CFOs are rising stars of corporate America
Ruth Porat has been on a tear since joining Google in May as its chief financial officer. The former Morgan Stanley CFO was cheered by investors after the company’s second-quarter earnings report, when her remarks — which included hints about more fiscal restraint — helped send its stock soaring 16% the next day, reaching a record high.
Then, when the company surprised many last week with the news that it was restructuring itself in a way that could give investors more insight into its businesses, some speculated that Porat may have influenced the move. Whatever role she played, Porat will now be CFO of the new holding company, Alphabet, as well as remain CFO of its core Google business — a huge job by any measure.
Porat’s prominence is just one example of the ascension of the CFO. More and more chief executives have CFO experience on their résumé — United Technologies CEO Gregory Hayes and Oracle CEO Safra Catz are two named last year.

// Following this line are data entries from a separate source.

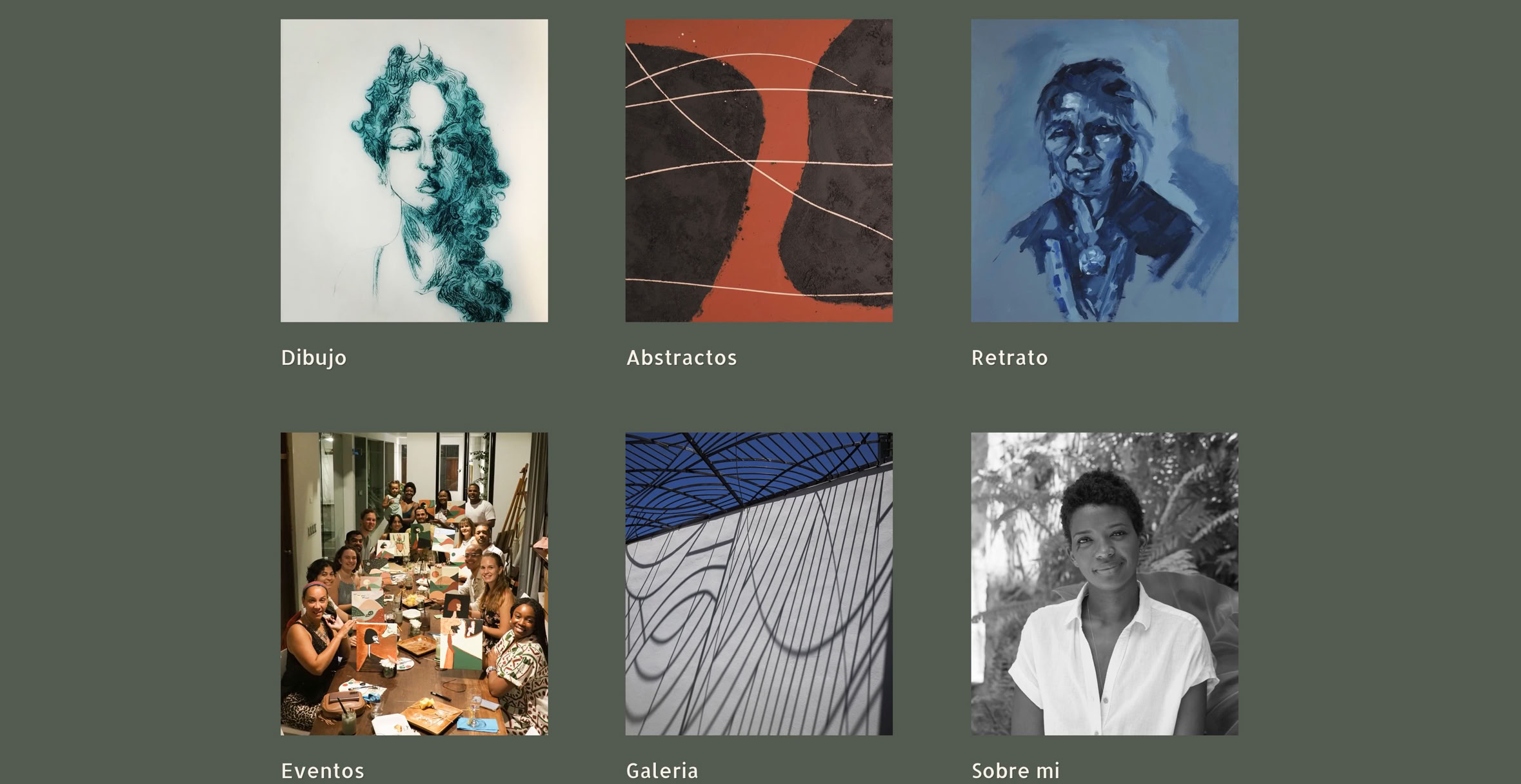Visit the Galeria page link
The width and height of the screenshot is (1521, 784).
662,770
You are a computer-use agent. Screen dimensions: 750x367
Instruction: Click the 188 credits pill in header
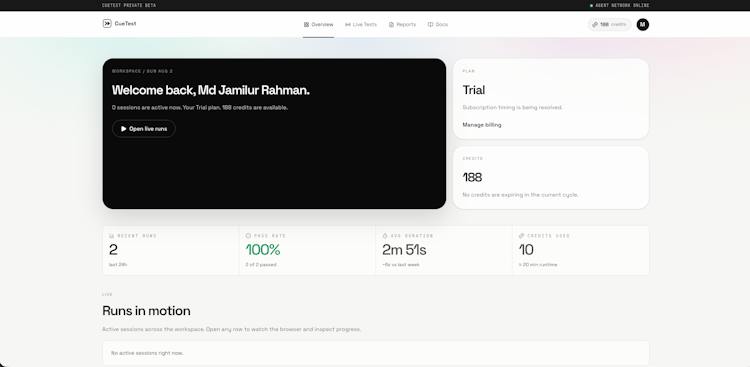(609, 24)
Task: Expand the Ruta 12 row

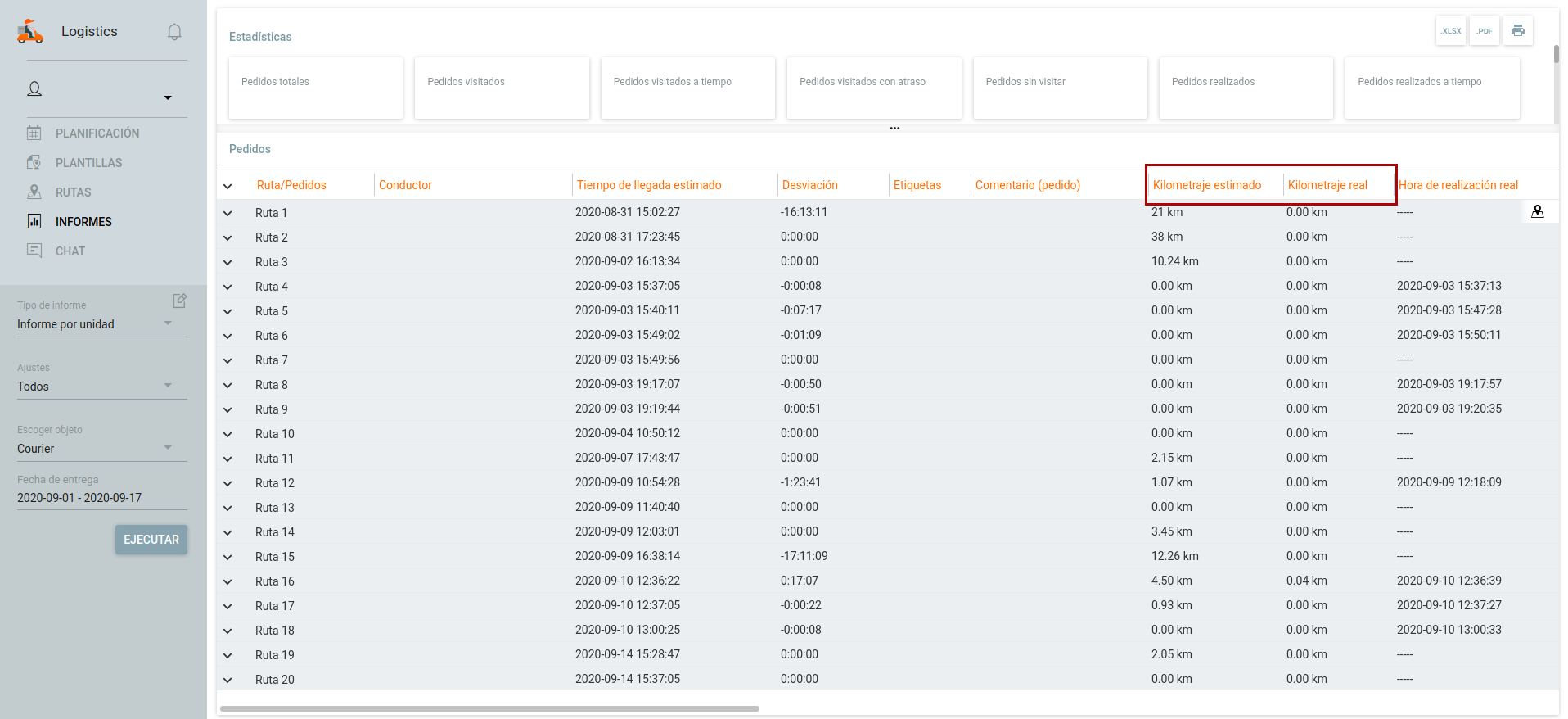Action: coord(228,484)
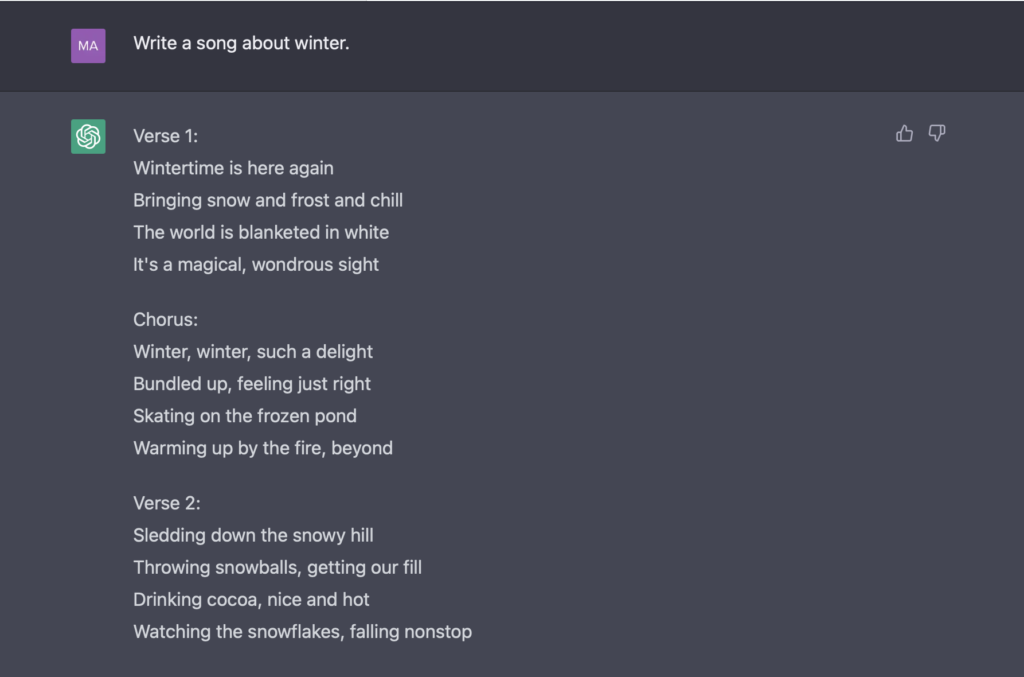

Chief financial officers have increasingly seen their job description expand far beyond number-crunching to include such things as supply-chain logistics and data security. Twitter CFO Anthony Noto, also thought to be a candidate in the company’s CEO search, was recently given responsibility for marketing, an atypical job for any finance chief.
Meanwhile, the demand for good CFOs to fill these broader roles has grown intense enough that it appears to be thickening their wallets. New data reported by the Wall Street Journal find that raises for CFOs outpaced those for their bosses, growing 13.9% last year, compared with 6.9% for CEOs.
“In the past, everybody said ‘bean counter’ when referring to a CFO,” says Peter Crist, chairman of executive search firm CristKolder Associates. Now, he says, a common refrain is to “find a leader in finance who can do a lot more than finance.”
Recruiters say this shift began with the introduction of the Sarbanes-Oxley Act in 2002, which required both CEOs and CFOs to sign off on financial statements, raising the profile of financial chiefs with their companies’ boards and putting more pressure on directors to get involved in their selection.
Since then, the prevalence of chief operating officers has dwindled, driven in part by board pressure on CEOs to get involved in operational details and by declining interest in publicly broadcasting the company’s heir apparent. That has led to the ascension of the CFO, Crist says, as the chief executive’s right-hand man or woman. “Nature abhors a vacuum,” he says.
Probably even more influential is the growing involvement by activist investors and private-equity players in corporate finances, as well as the growing demand to manage risk and data security.
Jeremy Hanson of the executive search firm Heidrick & Struggles, said, “It’s not uncommon for the IT function itself and data security to fall under the CFO’s domain.”
In addition to the security of customers’ data, increased focus on using analytics to make business decisions is putting CFOs in the sweet spot when it comes to corporate intelligence. Sergio Monsalve, a partner with Norwest Venture Partners, says he’s seeing his portfolio companies give CFOs more power and responsibilities.
“The world is moving to caring a lot about two things: money and data,” Monsalve says. “There’s only one person in the company who touches both in an intimate way, and that happens to be the CFO.”
One result of the CFO’s growing power, Hanson says, is that companies now want CFOs to have diverse backgrounds. For the first time since his firm began tracking such data, in 2008, Heidrick & Struggles found that those in non-finance jobs — operations, strategy or general management — are more likely to be tapped as the next CFO than the company’s top accountant or controller.